La grand-mère - dans le premier texte de ce recueil " La Maison du Peuple » - est ainsi pour moi : elle incarne la fierté des "petits", leur abnégation, leur indépendance paradoxale qui s'écrit dans la solidarité immuable, leur volonté de rester solitaire pour ne peser sur aucun, elle incarne la misère, la pauvreté des vies malgré un travail quotidien même à l'âge avancé. Et ce travail, ce labeur souvent au bon vouloir de ceux qui "possèdent", comme une aumône consentie parfois, rarement comme un cadeau. Cette charge de travail suffisant à peine à se nourrir, à garder un toit, à avoir un peu de chaleur l'hiver, à tenter de vivre tout simplement.

Et quand la vie s'est trop usée, l'absence se profile, précocement inéluctable et souvent avec elle la prise de conscience que celui qui s'en est allé - ou qui s'en va dans le seconde texte - était encore plus pauvre, encore plus démuni que ce qu'il a laissé transparaître sa vie durant parce qu'il y a cette dignité, cette fierté qui constitue la seule richesse que possèdent ceux qui n'ont rien pour avancer un jour après l'autre.

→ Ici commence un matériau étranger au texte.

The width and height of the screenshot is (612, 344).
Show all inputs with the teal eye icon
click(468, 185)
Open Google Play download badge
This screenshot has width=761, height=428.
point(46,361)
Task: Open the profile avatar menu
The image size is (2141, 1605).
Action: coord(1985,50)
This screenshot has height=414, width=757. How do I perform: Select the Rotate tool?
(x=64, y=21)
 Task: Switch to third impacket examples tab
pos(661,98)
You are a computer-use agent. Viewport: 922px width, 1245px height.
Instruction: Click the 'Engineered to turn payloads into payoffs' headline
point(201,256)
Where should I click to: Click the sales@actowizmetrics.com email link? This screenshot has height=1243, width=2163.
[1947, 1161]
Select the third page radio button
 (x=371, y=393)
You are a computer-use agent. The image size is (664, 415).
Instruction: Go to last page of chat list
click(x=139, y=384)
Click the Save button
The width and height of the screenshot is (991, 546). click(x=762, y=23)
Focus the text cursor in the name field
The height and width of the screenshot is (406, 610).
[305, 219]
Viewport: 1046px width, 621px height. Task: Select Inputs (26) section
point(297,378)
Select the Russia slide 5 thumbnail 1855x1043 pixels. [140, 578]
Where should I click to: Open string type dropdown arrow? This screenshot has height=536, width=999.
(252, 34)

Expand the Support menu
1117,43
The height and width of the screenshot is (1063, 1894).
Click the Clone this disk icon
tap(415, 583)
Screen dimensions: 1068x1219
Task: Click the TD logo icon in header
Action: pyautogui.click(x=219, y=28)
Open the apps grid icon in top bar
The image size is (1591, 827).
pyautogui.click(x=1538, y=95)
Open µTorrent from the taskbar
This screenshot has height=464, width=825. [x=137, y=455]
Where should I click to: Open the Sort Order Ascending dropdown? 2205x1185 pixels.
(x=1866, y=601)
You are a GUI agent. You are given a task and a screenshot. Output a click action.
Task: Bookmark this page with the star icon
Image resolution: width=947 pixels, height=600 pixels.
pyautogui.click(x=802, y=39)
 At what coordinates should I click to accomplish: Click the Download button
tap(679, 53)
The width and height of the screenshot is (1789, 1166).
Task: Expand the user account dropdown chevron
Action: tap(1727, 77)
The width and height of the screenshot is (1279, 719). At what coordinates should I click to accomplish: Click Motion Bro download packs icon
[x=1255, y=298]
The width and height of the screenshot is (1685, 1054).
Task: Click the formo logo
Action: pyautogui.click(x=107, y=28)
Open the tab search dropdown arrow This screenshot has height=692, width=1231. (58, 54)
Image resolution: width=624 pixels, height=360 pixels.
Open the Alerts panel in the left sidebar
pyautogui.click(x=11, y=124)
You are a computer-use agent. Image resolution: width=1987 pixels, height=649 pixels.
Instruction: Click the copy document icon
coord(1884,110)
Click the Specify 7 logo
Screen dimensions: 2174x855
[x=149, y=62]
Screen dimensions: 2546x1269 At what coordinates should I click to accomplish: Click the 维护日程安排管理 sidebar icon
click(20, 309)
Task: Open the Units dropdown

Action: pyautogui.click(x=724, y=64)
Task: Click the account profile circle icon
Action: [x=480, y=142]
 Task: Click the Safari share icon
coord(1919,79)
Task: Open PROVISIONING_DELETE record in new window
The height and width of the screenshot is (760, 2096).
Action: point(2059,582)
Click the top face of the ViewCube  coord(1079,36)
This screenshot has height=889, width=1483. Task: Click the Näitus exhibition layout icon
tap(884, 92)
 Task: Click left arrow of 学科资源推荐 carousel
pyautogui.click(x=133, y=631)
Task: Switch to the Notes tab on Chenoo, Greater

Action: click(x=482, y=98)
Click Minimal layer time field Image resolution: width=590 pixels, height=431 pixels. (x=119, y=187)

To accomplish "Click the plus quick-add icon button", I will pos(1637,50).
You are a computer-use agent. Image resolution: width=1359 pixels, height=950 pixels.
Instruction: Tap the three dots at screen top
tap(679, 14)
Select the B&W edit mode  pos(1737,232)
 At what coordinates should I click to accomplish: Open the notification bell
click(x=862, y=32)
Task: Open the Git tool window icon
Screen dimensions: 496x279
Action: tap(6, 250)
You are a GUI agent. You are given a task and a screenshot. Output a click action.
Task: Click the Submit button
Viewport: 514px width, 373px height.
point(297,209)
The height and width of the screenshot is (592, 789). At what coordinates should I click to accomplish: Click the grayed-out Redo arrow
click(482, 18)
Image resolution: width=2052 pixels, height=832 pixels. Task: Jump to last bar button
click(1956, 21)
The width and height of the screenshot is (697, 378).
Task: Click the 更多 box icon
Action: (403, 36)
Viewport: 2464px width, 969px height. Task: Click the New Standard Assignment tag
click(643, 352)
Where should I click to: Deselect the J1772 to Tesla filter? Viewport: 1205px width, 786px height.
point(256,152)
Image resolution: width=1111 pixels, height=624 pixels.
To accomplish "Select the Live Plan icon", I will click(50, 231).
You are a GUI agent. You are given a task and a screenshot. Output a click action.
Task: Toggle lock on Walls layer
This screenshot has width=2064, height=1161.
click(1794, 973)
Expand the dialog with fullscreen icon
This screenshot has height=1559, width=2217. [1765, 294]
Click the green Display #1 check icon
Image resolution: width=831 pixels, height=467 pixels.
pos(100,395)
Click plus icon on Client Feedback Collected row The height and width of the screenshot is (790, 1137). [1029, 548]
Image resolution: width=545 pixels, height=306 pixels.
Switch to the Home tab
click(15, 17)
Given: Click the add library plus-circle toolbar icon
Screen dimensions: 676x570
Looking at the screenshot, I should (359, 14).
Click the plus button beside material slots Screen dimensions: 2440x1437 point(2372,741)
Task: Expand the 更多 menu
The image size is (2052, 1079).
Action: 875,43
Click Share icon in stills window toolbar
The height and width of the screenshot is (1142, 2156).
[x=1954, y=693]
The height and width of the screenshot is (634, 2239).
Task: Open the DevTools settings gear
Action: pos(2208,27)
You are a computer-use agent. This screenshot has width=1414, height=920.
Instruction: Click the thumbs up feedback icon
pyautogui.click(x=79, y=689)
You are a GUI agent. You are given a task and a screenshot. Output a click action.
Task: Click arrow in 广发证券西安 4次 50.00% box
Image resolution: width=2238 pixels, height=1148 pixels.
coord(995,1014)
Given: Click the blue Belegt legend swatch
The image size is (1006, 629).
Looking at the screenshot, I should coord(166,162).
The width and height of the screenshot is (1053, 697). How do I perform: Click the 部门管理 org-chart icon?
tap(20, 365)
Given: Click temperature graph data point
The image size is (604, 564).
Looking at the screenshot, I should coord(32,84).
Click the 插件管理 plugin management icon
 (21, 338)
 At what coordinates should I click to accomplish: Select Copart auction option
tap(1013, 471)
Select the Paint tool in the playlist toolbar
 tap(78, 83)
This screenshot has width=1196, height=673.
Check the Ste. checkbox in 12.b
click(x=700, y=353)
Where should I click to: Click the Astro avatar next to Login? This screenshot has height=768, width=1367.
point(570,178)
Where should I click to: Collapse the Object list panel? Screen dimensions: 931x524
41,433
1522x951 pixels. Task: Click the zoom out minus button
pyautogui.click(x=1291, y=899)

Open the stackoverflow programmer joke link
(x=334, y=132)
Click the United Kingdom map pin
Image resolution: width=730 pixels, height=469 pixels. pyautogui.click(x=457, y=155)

Ce personnage pour lequel j'éprouve un immense respect plein d'admiration, cette femme âgée incarne la légitimité, s'il en était besoin, de la lutte de ses enfants, de ce monde ouvrier, sa condition même la motiverait à elle seule.
Cette femme est le reflet de ce compagnon de la seconde nouvelle, même image de deux existences également tissées, empreintes de faiblesse de l'âge et de l'usure du labeur, mais fortes de leur dignité, ne demandant rien, refusant tout, pour ne pas être charge supplémentaire pour ceux qui déjà portent le fardeau du quotidien.
Fardeau du quotidien qui porte l'idée de créer une section militante dans le premier texte, de tout donner pour être entendus. Et la confiance trahie par un, celui qui les a utilisés à son propre dessein, celui qui rêvait de pouvoir et les a trompés. Pouvoir qui l'attirait davantage que les convictions, que la défense de ceux qui triment, de ceux qui seront restés toujours honnêtes dans leurs idées. Et l'anarchisme comme finalement seule possibilité de vivre et de décider ensemble sans meneur.
Durant ces années qui entourent la Grande Guerre,quand tous partiront et que bien peu reviendront et terriblement changés, les avancées durement gagnées si infimes ont-elles été, seront à reconquérir sans cesse, à nouveau.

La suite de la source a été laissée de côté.